[Collected data entries]
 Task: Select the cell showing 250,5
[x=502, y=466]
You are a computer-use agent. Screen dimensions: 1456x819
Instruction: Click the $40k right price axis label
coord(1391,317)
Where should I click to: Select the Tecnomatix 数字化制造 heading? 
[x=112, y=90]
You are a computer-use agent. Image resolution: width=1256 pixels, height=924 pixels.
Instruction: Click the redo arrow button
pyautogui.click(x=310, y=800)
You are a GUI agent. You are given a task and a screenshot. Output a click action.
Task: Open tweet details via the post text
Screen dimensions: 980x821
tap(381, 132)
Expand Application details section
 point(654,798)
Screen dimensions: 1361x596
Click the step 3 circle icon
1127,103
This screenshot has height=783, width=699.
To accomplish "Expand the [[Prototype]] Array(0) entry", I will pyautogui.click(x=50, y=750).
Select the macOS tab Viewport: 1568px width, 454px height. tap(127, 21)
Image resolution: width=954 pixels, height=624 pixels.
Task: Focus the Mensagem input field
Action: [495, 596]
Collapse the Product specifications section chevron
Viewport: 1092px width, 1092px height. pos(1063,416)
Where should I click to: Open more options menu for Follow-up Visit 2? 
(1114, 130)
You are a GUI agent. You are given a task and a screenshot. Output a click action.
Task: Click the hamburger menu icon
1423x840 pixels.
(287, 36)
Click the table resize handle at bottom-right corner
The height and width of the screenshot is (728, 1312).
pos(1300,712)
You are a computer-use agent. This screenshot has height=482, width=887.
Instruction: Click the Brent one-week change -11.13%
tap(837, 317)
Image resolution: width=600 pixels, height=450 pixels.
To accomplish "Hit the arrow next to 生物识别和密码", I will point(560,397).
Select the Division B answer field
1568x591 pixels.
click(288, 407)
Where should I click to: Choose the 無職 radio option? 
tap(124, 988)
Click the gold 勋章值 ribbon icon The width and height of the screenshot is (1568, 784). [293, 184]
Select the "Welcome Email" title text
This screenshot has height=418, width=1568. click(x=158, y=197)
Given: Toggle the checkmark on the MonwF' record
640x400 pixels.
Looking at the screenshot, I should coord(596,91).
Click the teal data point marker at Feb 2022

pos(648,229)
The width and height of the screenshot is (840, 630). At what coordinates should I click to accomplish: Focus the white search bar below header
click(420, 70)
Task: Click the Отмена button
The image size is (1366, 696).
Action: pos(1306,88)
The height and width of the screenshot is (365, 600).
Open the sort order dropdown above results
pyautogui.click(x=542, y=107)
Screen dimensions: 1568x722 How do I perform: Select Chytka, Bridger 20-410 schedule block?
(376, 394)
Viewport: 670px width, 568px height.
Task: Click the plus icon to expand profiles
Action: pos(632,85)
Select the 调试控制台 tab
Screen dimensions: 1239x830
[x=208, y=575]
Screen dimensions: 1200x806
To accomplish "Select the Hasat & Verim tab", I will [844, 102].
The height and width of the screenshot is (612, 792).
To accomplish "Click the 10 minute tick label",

Description of the task >> Across the records, count each line that holds the string "computer". Respond with the number only.

Exercise output >> 3